▶ _Exercise requirements_: Please print each of the entries below exactly.
--- Data for analysis Enclosed Below ---
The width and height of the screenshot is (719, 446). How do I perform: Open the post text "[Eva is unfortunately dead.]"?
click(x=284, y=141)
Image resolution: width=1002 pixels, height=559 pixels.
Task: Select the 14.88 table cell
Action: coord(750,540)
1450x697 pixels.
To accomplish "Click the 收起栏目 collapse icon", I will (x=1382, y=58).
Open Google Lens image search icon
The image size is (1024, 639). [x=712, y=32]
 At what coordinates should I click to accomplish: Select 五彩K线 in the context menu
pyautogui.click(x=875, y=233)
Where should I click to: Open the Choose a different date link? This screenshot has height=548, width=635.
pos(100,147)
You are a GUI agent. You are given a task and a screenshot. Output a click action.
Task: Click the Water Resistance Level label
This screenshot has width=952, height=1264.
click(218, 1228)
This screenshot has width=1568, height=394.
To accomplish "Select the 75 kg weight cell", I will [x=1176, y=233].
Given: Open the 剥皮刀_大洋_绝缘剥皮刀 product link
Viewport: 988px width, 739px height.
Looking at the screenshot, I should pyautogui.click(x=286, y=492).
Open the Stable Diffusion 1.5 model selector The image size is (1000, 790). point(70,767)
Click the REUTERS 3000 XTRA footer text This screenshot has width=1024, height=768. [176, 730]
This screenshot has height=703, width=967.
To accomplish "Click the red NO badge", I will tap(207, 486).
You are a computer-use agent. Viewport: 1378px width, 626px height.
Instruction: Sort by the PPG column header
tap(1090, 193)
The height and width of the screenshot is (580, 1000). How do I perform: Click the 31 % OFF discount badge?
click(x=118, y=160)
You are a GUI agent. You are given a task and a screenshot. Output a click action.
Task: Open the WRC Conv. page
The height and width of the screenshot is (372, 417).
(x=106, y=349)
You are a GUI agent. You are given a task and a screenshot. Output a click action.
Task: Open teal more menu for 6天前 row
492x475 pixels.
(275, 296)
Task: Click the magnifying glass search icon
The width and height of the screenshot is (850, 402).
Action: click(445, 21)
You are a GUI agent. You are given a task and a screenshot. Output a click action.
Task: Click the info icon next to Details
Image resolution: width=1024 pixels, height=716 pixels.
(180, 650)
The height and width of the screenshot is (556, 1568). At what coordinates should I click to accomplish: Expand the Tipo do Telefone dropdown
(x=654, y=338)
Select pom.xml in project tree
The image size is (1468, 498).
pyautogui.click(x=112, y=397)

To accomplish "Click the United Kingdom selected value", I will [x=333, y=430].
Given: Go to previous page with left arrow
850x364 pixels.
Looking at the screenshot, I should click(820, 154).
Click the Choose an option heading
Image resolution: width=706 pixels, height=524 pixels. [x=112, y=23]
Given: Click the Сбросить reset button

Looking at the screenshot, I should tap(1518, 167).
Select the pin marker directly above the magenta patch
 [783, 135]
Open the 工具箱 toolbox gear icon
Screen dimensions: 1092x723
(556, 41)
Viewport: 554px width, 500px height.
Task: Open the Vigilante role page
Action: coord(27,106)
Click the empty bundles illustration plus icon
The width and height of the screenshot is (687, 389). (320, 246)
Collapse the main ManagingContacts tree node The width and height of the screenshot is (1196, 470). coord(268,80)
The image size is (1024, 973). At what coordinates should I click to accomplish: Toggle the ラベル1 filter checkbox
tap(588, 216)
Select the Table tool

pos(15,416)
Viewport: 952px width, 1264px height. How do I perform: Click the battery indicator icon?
--- End of Enclosed Data for analysis ---
▶ _Written answer_:
The width and height of the screenshot is (719, 446). How do I perform: Open the post text "[Eva is unfortunately dead.]"?
click(x=284, y=141)
Image resolution: width=1002 pixels, height=559 pixels.
Task: Select the 14.88 table cell
Action: coord(750,540)
1450x697 pixels.
To accomplish "Click the 收起栏目 collapse icon", I will (x=1382, y=58).
Open Google Lens image search icon
The image size is (1024, 639). [x=712, y=32]
 At what coordinates should I click to accomplish: Select 五彩K线 in the context menu
pyautogui.click(x=875, y=233)
Where should I click to: Open the Choose a different date link? This screenshot has height=548, width=635.
pos(100,147)
You are a GUI agent. You are given a task and a screenshot. Output a click action.
Task: Click the Water Resistance Level label
This screenshot has width=952, height=1264.
click(218, 1228)
This screenshot has width=1568, height=394.
To accomplish "Select the 75 kg weight cell", I will [x=1176, y=233].
Given: Open the 剥皮刀_大洋_绝缘剥皮刀 product link
Viewport: 988px width, 739px height.
Looking at the screenshot, I should pyautogui.click(x=286, y=492).
Open the Stable Diffusion 1.5 model selector The image size is (1000, 790). point(70,767)
Click the REUTERS 3000 XTRA footer text This screenshot has width=1024, height=768. [176, 730]
This screenshot has height=703, width=967.
To accomplish "Click the red NO badge", I will tap(207, 486).
You are a computer-use agent. Viewport: 1378px width, 626px height.
Instruction: Sort by the PPG column header
tap(1090, 193)
The height and width of the screenshot is (580, 1000). How do I perform: Click the 31 % OFF discount badge?
click(x=118, y=160)
You are a GUI agent. You are given a task and a screenshot. Output a click action.
Task: Open the WRC Conv. page
The height and width of the screenshot is (372, 417).
(x=106, y=349)
You are a GUI agent. You are given a task and a screenshot. Output a click action.
Task: Open teal more menu for 6天前 row
492x475 pixels.
(275, 296)
Task: Click the magnifying glass search icon
The width and height of the screenshot is (850, 402).
Action: click(445, 21)
You are a GUI agent. You are given a task and a screenshot. Output a click action.
Task: Click the info icon next to Details
Image resolution: width=1024 pixels, height=716 pixels.
(180, 650)
The height and width of the screenshot is (556, 1568). At what coordinates should I click to accomplish: Expand the Tipo do Telefone dropdown
(x=654, y=338)
Select pom.xml in project tree
The image size is (1468, 498).
pyautogui.click(x=112, y=397)

To accomplish "Click the United Kingdom selected value", I will [x=333, y=430].
Given: Go to previous page with left arrow
850x364 pixels.
Looking at the screenshot, I should click(820, 154).
Click the Choose an option heading
Image resolution: width=706 pixels, height=524 pixels. [x=112, y=23]
Given: Click the Сбросить reset button

Looking at the screenshot, I should tap(1518, 167).
Select the pin marker directly above the magenta patch
 [783, 135]
Open the 工具箱 toolbox gear icon
Screen dimensions: 1092x723
(556, 41)
Viewport: 554px width, 500px height.
Task: Open the Vigilante role page
Action: coord(27,106)
Click the empty bundles illustration plus icon
The width and height of the screenshot is (687, 389). (320, 246)
Collapse the main ManagingContacts tree node The width and height of the screenshot is (1196, 470). coord(268,80)
The image size is (1024, 973). At what coordinates should I click to accomplish: Toggle the ラベル1 filter checkbox
tap(588, 216)
Select the Table tool

pos(15,416)
Viewport: 952px width, 1264px height. How do I perform: Click the battery indicator icon?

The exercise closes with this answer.